Balanced sampling remains an active area for methodological innovation and application:

• Algorithmic Efficiency: Research continues on the development of polynomial-time and scalable algorithms for balanced sampling in complex structures, including high-dimensional, spatial, and networked data (Cannon et al., 2023).

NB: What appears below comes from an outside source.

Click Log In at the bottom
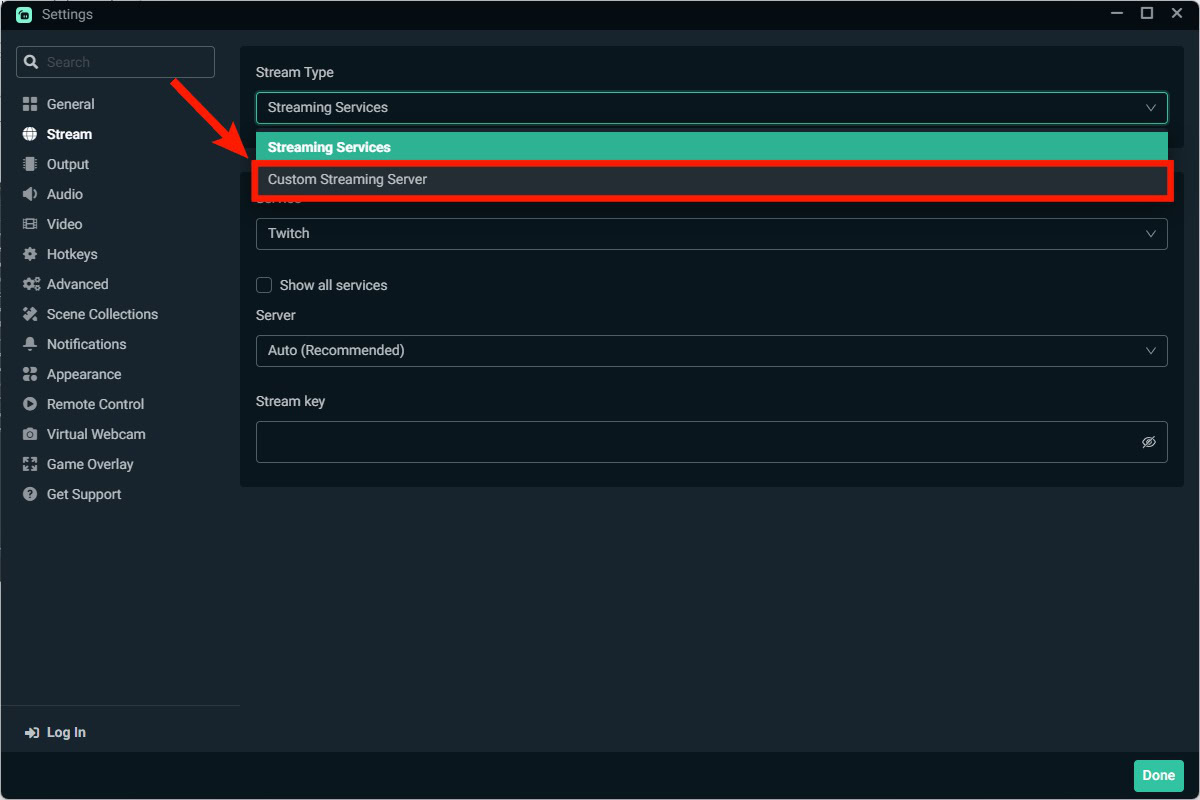click(x=55, y=732)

• Incorporation of Complex Constraints: Extensions include integrating demographic, fairness, and operational constraints, as well as adapting to online or streaming populations, sequential sampling settings, and privacy-preserving frameworks (Jauslin et al., 2021, Wong et al., 18 Apr 2025).
• Variance Estimation and Model Assessment: Continued refinement of variance estimation procedures for balanced samples, especially under multi-phase or multi-objective designs, remains essential for inferential reliability (Jauslin et al., 2021, Choi et al., 2023).
• Domain-Generalization and OOD Robustness: Application of balanced sampling in settings characterized by strong distribution shifts (e.g., multi-domain medical imaging, federated learning with extreme non-IID data) is driving advances in generalizable model development (Tetteh et al., 2021, Wong et al., 18 Apr 2025).

Balanced sampling thus provides a rigorously founded, algorithmically diverse, and context-adaptive paradigm for sample selection, model training, and estimation design, with broad applicability across statistical, machine learning, and data science domains.